Из зала: Скажите, пожалуйста, но ведь наше сознание по мере жизни — оно выращивается.

— Оно постольку же выращивается, поскольку и дискриминируется. И мы не знаем, что мы теряем… Как пленка уже не может никогда догадаться о том, какой материал она содержала, пока я не позволил себе (в общем-то это литургический акт) уничтожить предыдущий материал и наложить… и вставить в эту пленку новый. С введением фатального монтажа я превращаюсь… в каком-то смысле… роль художника как демиурга повышается. И ответственность, может быть, тоже.

Из зала: А может быть, тогда повышается роль палача?

— Ну… если палач — это роль. (Хохот, аплодисменты)

Николай Кононов: Я ни о чем не хотел говорить, но, пользуясь методологией вычеркивания, я себе сие позволю. Это более имеет отношение к тому тексту, который прочел Андрей Левкин, и к тому куртуазному комментарию, который был дан ему Ольгой Хрусталевой. Я это воспринял как некий гимн, как, так оказать, стелу осознанию уже полной индетерминентности нашего бытия, и я это всячески приветствую, потому что это, безусловно, честно, и, наконец, я понял, что есть какая-то огромная соль в том, что мы отбросим качество, количество как бы то ни было бытийственные меры и останемся в этом достойном перемещении, которое свидетельствует о совершенно определенном некрозе и, надо сказать, что отмечание этого разреженно бытийственного опыта, но не структурированного духовно, т.е. не имитация — это, по меньшей мере, позиция очень честная, и я этот текст всячески приветствую, и после этого текса я даже понял то параллельное кино, которое я когда-то смотрел. Мне нужно было прежде, конечно, это услышать, а потом посмотреть. Вероятно, да. Мы присутствуем сегодня с вами при такой… некроконстатации… которая означает… ну, скажем так — первую фазу зачатия искусства. Вот.

(Аплодисменты)

 

Дополнение к “Фатальному монтажу”

Прерогатива старого сознания — сезон. Время демисезона — это время ожидания сезона. Искусство снимать демисезон — искусство отнестись к демисезону как к сезону.

Мегафигура — суперперсонаж, то, что таит возможность для развития сюжета.

Метафигура — суперперсонаж после смерти в сюжете.

Т.о. “Сумасшедший принц. Японец” построен целиком на игре между мега- и мета- фигурами.

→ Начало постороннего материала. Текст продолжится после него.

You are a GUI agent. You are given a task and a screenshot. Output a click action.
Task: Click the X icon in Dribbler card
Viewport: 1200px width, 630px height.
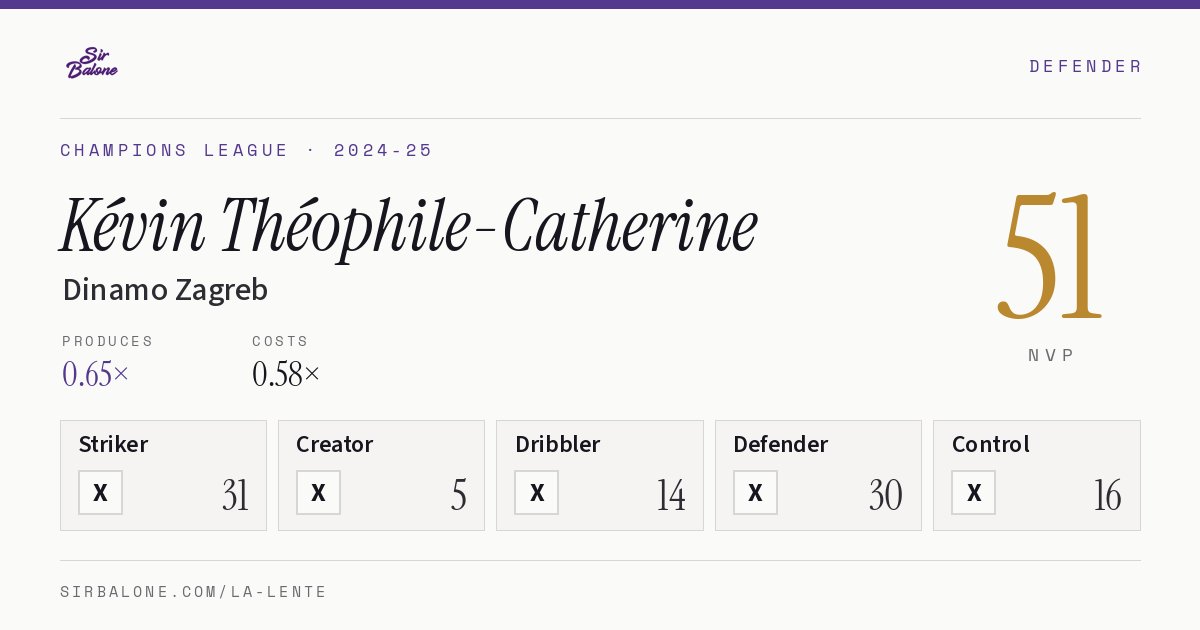[537, 493]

Соответственно понимается соотношение между мега- и мета- предметами.

Метаграмматика — это грамматика, описывающая переход из мега- в мета-.

Здесь эксперимент скреплен с теорией, сама теория является экспериментом.

Репетиция с актером с помощью дистанцирования. Перенос на третье лицо или текст (предмет).

Метаряд — вереница мертвых кусочков в объеме одной врезки.

Сила врезки — мощность воздействия врезки на сюжет, метасущность определяется ее метасмыслом: чем более мощный объем соответствует пространству мертвых кусочков, тем видней необходимость врезки, что и придает оказавшемуся в результате наложений элементу ткани надежду на мегакачество.

Мой хаос — это всегда порядок, а их порядок — это страшный хаос (из монолога видеоматки).

Принцип Хичкока — композиция в экспозиции.

Принцип Батыя — уничтожение композицией сюжета через захват.

Принцип Гераклита — композиция в осколках.

Художественно полноценная ткань в своем самом мощном, самом сокровенном узле получает врезкой как бы “по мордам” кусок ткани, несопоставимый ни по жанру, ни по истории, ни по чему, как бы пришедший из другого измерения, но все же соизмеримый по притчевому смыслу и энергетике. Пример: в сцене с розыском фонарика в “Преступном репортаже” Бертрана Тавернье на вопрос Роми Шнайдер “Кто ты?” — ответ:

— Я, —  крупный план: губы, от губ до глаз начинают пробиваться усы с мощными аккордами в музыке, — Чарли Чаплин. — Рука тянется к котелку. “Конец фильма”.

 

1 Под медленным видео понимается принцип съемки единой непрерывной линией.

2 Под фатальным монтажом понимается такой монтаж, когда сама съемка фильма оказывается его монтажом.